Under the circumstances, the plaintiffs now say that the defendants have by their actions disabled themselves from returning to the plaintiffs the issue documents of title in accordance with the undertaking given by them. Hence this action.
The defendants have also filed an affidavit in support (encl 10) of their jurisdictional summons. The affidavit was affirmed by one of the partners of the defendants’ firm. It is averred therein that the proceedings instituted by the plaintiffs are improper because:
|
(a) |
This honourable court has no jurisdiction over advocates and solicitors in the States of Malaya as advocates and solicitors are not officers of the court whereas in England solicitors are officers of the court as provided in s 50 of the Solicitors Act 1957 of England. |
|
(b) |
There is no such similar provisions in the Legal Profession Act 1976. The High Court in England exercise supervisory control over solicitors in relation to their role as solicitors on account of the fact that solicitors are officers of the court in England. |
|
(c) |
In the States of Malaya, the professional conduct of advocates and solicitors are under the supervisory control of the Bar Council having regard to the provisions of the Legal Profession Act 1976. |
Before I proceed any further, it is appropriate at this stage to remind myself that for purposes of the jurisdictional summons I must consider the nature of the declaration sought and I must assume that if the action were allowed to proceed the plaintiffs would be able to establish that the defendants did give the undertaking as suggested by them and that the defendants were in breach of the said undertaking — see Redifussion (Hong Kong) Ltd v A-G of Hong Kong at p 1154. I must also bear in mind the following words of Lord Diplock in Redifussion at p 1152:
|
Since the lack of jurisdiction has the consequence that the court has no right to enter upon the inquiry as to whether there exists a state of facts which would entitle the courts to grant to the plaintiffs the relief sought, the jurisdiction summons can succeed only if it is shown that, no matter what were the facts that the plaintiffs would be able to establish relating to the subject-matter of the dispute, viz the passing of a Bill in the Legislative Council of Hong Kong, the court would have no power to grant relief of the kind sought against the defendants. |
At the hearing of the jurisdictional summons of the defendants, counsel for the defendants had furnished me with a rather long written submission together with a bundle of authorities. Counsel for the plaintiffs made an oral submission but he too furnished me with a bundle of authorities. I have considered their respective submissions with great care and I have also perused the authorities furnished by them. I do not propose to reproduce their respective submissions at length in this judgment except where they are pertinent to the propositions contained in my judgment. I do so not because I have no respect for their submissions but because I feel that I am able to deal with all the points raised by them in this judgment without the need to repeat their submissions. I shall of course touch on some of the points raised in their submissions where it is necessary to do so.

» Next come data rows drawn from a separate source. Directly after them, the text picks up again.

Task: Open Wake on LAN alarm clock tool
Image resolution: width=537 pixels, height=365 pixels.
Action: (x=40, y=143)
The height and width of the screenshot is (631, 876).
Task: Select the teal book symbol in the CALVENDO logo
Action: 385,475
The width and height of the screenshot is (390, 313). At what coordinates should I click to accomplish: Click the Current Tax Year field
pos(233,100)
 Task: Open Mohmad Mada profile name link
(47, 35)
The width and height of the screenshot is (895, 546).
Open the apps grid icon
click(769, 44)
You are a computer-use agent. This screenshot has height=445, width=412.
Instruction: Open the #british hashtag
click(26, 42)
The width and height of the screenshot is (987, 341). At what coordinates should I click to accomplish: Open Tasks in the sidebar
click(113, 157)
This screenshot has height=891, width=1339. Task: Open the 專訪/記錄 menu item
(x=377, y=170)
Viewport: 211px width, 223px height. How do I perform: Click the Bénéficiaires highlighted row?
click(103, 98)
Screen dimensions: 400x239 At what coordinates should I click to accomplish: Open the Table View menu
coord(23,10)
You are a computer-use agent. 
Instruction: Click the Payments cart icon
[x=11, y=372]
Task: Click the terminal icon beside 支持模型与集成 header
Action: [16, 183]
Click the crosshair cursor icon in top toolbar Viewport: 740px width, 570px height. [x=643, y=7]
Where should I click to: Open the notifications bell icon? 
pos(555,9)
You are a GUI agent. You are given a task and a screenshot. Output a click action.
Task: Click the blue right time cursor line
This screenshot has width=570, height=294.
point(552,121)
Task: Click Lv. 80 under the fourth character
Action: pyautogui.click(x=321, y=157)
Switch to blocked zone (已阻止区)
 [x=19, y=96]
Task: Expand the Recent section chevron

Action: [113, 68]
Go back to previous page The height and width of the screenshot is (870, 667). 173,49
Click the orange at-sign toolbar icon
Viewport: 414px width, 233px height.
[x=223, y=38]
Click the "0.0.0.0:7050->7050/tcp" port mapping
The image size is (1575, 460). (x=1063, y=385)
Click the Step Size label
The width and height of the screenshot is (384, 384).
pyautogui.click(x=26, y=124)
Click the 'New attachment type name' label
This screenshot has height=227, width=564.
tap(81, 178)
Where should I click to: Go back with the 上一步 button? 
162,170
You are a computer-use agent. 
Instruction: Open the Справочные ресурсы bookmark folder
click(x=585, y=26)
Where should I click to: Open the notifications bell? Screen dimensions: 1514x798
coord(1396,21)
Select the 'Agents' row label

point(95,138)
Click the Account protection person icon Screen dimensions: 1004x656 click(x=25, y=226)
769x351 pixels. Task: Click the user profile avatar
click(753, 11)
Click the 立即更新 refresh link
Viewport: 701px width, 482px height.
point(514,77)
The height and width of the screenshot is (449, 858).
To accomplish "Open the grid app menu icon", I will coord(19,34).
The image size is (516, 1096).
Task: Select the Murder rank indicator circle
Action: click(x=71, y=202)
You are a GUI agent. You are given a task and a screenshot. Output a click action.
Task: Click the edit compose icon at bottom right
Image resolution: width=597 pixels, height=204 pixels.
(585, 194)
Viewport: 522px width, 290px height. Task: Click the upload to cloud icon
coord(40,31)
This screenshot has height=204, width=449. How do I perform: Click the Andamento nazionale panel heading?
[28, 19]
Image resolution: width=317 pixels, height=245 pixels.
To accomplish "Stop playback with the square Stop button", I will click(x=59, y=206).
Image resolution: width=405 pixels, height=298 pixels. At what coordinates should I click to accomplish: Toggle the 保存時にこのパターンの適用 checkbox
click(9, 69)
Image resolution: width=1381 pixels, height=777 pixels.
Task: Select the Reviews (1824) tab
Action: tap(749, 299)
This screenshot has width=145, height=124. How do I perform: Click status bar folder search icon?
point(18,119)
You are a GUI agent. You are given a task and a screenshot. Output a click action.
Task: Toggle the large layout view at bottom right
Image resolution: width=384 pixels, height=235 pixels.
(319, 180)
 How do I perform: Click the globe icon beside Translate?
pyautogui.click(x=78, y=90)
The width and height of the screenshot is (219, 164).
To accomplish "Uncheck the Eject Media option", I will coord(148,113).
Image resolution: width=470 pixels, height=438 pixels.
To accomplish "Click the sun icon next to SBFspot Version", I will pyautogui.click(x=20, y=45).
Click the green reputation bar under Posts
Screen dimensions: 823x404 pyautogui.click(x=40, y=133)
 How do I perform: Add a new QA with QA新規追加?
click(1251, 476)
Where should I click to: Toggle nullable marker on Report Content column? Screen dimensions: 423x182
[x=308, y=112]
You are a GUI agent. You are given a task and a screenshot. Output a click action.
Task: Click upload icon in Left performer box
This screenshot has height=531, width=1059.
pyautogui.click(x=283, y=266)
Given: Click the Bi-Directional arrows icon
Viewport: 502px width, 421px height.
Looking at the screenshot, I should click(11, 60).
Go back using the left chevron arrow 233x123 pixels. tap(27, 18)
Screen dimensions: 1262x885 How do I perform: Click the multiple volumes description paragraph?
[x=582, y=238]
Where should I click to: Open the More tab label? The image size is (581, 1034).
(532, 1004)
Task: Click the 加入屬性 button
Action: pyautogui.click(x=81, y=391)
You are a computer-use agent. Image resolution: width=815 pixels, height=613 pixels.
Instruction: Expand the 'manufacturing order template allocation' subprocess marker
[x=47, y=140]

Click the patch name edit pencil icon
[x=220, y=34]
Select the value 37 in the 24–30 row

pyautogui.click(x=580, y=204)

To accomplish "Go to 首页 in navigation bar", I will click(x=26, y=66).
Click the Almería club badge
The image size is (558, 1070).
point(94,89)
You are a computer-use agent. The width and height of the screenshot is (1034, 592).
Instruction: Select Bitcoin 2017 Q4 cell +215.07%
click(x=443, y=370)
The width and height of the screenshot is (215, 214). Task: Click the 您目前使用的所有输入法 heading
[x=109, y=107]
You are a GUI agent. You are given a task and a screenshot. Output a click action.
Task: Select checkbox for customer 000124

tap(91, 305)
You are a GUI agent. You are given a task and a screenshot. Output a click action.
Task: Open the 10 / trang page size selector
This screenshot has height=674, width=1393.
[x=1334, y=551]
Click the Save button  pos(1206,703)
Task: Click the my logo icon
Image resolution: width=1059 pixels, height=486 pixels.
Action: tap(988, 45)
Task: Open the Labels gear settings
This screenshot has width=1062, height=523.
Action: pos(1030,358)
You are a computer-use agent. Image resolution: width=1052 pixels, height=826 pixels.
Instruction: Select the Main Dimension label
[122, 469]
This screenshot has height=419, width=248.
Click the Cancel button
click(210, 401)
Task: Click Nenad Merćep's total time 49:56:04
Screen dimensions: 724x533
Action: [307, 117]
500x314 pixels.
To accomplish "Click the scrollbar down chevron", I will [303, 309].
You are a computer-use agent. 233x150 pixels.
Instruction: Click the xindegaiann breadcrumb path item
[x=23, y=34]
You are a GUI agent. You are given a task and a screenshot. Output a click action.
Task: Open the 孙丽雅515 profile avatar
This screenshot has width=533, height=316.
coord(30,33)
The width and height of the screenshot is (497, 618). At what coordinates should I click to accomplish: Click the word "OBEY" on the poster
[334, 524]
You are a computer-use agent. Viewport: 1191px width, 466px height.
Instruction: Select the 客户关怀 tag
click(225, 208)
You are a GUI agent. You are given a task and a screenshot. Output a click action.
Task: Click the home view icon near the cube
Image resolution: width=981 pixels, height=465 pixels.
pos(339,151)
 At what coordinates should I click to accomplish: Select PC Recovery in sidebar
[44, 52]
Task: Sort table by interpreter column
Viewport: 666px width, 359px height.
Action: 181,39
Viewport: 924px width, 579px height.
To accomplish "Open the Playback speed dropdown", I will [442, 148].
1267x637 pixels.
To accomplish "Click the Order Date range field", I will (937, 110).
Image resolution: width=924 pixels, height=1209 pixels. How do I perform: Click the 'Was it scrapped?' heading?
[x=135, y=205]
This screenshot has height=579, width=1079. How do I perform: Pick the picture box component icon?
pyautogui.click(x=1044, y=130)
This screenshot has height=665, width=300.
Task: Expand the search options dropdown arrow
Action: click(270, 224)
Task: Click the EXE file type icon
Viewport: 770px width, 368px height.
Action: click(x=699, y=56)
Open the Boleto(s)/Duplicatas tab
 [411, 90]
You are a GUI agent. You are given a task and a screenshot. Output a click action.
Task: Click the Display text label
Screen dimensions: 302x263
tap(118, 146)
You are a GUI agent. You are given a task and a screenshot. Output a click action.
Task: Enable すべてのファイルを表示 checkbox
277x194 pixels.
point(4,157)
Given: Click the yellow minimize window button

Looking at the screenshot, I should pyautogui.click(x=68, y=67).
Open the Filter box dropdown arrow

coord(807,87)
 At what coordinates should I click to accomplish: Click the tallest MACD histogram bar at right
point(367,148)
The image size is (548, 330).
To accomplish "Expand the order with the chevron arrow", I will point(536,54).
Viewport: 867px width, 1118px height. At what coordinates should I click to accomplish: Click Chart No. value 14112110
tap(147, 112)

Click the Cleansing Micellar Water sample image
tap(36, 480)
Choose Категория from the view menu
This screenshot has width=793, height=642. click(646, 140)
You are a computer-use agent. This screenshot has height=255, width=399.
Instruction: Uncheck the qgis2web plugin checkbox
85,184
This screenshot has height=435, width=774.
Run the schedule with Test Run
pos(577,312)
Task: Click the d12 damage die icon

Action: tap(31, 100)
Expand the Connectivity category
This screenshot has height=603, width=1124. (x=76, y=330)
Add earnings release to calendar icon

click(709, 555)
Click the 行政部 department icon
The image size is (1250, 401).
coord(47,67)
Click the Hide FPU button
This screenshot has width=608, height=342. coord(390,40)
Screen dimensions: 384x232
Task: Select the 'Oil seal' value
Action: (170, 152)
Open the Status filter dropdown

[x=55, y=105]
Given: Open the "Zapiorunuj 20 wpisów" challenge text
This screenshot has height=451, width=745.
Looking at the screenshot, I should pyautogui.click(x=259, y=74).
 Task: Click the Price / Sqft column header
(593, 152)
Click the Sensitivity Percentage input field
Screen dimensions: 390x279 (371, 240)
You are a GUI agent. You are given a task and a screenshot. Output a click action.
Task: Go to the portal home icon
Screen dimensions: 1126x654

To appreciate the points raised by counsel for the defendants, it may be helpful to trace briefly the evolution of the concept that solicitors in England are deemed to be officers of the court. The Supreme Court of England, as it is known today, was brought into being by the Supreme Court of Judicature Act 1873. This and a number of subsequent enactments have been substantially replaced by the Supreme Court of Judicature (Consolidation) Act 1925. This (Consolidation) Act 1925 is a comprehensive code, constituting the Court of Appeal and the High Court of Justice, which comprise the Supreme Court of Judicature, prescribing the qualifications, tenure of office and salaries of judges and their number and appointment, defining the jurisdiction of the High Court and the Court of Appeal and making provisions regarding officers of the Supreme Court and funds and fees. For purposes of determining the jurisdictional summons, it is sufficient to note that s 215 of this (Consolidation) Act 1925 provided:
|
Provisions as to solicitors — (1) Any person duly admitted as a solicitor of the Supreme Court shall be an officer of the Court, and the High Court and the Court of Appeal respectively, or any Division or judge thereof, may exercise the same jurisdiction in respect of solicitors as any one of Her late Majesty’s superior courts of law or equity might formerly have exercised in respect of any solicitors, attorney or proctor admitted to practise therein. |
That section was repealed and replaced by the Solicitors Act 1932 which was in turn repealed and replaced by the Solicitors Act 1957. Section 50 of the 1957 Act provides:
|
50. |
Jurisdiction of Supreme Court over solicitors
|
It is therefore worthy to note that as an English solicitor is an officer of the court as provided by statute and as the court has jurisdiction in respect of a solicitor, the English courts have laid down the principle that ‘the court has a punitive and disciplinary jurisdiction over solicitors, which is exercised, not for the purpose of enforcing legal rights but for the purpose of enforcing honourable conduct on the part of the court’s own officers’ — see Re HA Grey [1892] 2 QB 440 at p 443 [mine emphasis].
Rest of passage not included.